The London Post Office Railway 1927 Stock was a type of twin-axle electric stock built in 1927 by British manufacturer English Electric. Ninety of these four-wheeled units were built for the London Post Office Railway system, on which they became the first electric stock to be operated on the underground rail system.

History 
Having been built by English Electric throughout 1927 and introduced onto the London Post Office Railways underground network, the 1927 Stock units quickly proved to be overwhelmed by the amount of mail required to be carried on the network.
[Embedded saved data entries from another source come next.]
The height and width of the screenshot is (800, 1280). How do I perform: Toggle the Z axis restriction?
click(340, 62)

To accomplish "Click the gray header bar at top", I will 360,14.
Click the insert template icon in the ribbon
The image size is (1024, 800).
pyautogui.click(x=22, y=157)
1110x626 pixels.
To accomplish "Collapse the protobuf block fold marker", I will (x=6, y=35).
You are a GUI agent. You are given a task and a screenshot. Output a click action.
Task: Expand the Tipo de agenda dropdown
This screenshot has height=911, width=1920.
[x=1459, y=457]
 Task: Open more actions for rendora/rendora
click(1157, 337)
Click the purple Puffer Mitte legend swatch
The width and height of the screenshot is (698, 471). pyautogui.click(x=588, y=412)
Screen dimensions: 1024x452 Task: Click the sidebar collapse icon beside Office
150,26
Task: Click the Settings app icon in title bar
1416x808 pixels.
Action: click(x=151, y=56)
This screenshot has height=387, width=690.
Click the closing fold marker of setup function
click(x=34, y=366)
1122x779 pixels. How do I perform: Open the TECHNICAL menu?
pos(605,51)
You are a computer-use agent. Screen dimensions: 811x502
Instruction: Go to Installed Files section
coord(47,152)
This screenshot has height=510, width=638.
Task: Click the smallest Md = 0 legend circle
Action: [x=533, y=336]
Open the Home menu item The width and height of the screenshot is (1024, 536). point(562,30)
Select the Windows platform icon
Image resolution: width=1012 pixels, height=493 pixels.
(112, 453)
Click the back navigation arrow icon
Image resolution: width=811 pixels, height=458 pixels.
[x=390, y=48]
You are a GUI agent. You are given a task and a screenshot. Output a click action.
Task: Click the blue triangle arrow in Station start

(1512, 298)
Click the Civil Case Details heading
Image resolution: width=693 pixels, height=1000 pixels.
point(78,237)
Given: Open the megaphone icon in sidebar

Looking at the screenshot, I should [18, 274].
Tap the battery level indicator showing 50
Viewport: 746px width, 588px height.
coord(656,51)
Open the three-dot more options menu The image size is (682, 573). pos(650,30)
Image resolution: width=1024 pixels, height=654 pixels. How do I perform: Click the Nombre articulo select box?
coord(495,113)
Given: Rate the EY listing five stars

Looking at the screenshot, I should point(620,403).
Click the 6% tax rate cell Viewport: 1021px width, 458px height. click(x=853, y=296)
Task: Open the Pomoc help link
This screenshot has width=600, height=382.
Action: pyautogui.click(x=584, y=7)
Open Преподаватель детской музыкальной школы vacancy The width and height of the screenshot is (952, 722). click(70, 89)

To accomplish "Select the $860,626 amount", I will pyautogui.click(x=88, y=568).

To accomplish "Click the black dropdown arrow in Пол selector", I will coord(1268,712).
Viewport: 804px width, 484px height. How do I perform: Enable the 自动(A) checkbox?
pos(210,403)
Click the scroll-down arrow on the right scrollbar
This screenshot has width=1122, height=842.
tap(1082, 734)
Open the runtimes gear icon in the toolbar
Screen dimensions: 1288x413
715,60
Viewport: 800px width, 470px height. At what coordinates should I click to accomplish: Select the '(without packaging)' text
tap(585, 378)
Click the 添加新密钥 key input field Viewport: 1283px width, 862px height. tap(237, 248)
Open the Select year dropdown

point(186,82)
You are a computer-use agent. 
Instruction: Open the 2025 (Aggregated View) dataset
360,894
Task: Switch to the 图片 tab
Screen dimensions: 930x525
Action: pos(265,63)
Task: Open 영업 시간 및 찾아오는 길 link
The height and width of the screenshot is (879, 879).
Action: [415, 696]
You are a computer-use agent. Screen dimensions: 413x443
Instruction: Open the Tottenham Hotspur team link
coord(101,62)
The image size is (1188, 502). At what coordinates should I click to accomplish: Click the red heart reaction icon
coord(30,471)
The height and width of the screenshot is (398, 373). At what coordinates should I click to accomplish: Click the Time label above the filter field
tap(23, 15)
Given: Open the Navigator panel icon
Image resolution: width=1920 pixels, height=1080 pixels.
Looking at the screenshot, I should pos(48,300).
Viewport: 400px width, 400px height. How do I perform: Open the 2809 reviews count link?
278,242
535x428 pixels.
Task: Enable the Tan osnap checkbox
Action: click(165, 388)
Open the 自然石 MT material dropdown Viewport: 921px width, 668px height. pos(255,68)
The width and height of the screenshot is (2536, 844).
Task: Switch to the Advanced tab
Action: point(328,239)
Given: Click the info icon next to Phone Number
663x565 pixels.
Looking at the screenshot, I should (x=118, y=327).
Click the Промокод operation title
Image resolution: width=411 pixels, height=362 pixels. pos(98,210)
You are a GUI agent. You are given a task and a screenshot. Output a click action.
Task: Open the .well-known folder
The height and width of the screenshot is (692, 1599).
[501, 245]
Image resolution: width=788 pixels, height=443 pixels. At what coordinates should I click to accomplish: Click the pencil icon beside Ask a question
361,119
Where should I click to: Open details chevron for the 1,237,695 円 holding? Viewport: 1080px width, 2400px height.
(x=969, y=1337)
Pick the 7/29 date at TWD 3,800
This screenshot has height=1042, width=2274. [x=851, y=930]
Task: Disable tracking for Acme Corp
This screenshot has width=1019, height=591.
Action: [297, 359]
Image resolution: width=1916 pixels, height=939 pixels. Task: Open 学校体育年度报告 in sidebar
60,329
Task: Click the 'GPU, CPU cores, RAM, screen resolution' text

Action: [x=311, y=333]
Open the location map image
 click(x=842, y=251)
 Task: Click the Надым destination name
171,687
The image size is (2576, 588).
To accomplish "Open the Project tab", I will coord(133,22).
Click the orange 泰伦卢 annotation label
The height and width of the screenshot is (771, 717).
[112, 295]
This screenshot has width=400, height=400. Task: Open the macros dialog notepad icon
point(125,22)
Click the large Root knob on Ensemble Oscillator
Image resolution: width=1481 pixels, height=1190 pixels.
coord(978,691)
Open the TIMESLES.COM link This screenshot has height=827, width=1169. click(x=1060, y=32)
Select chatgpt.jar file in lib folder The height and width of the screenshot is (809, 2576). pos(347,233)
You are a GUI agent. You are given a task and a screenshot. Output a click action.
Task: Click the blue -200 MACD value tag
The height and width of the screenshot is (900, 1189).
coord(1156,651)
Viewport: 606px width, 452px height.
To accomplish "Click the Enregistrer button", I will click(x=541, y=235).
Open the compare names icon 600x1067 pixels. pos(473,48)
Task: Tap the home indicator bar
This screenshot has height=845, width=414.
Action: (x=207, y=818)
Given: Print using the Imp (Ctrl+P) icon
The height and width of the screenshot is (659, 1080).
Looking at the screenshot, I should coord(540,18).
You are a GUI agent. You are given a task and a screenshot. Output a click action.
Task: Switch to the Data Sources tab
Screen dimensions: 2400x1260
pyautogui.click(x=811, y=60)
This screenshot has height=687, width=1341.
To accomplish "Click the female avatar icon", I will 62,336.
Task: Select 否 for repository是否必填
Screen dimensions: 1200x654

Along with this, the 1927 Stock proved to not be very reliable as they suffered from mechanical unreliability and high driving wheel wear, this being due to their fixed wheelbase, while also causing heavy track wear themselves as they had problems with the tight curves on the underground lines. Combined with this was their lack of capacity while moving mail through the capital. Due to these problems they were soon replaced by the 1930 Stock units, of which fifty were built. These new units were articulated and solved many of the problems experienced with the 1927 stock. The first batch of these units also reused the wheels, axles and electrical equipment from the 1927 Stock.

A single 1927 Stock unit, 601, has been preserved by the British Postal Museum and Archive and is on display at the museum in London. The unit was retrieved by the museum from the London Post Office Railways Mount Pleasant workshops in 2011 where after it underwent a process of conservation prior to being put on display.

Description 
In service the 1927 Stock units were numbered 591 to 680 and were coupled together to work in 2-car or 3-car trains. They were twin-axle units and used a 4wRE wheel arrangement while being powered by two traction motors which provided the units with a power output of 22 hp (16kW). 

They received their power from a 440 V DC third rail electrification system and traveled on 2 ft (610 mm) gauge track within a custom narrow loading gauge.

Each unit was capable of carrying a single wheeled trolley, in which were housed the mail bags. These trolleys were loaded or unloaded at the various stops along the underground network.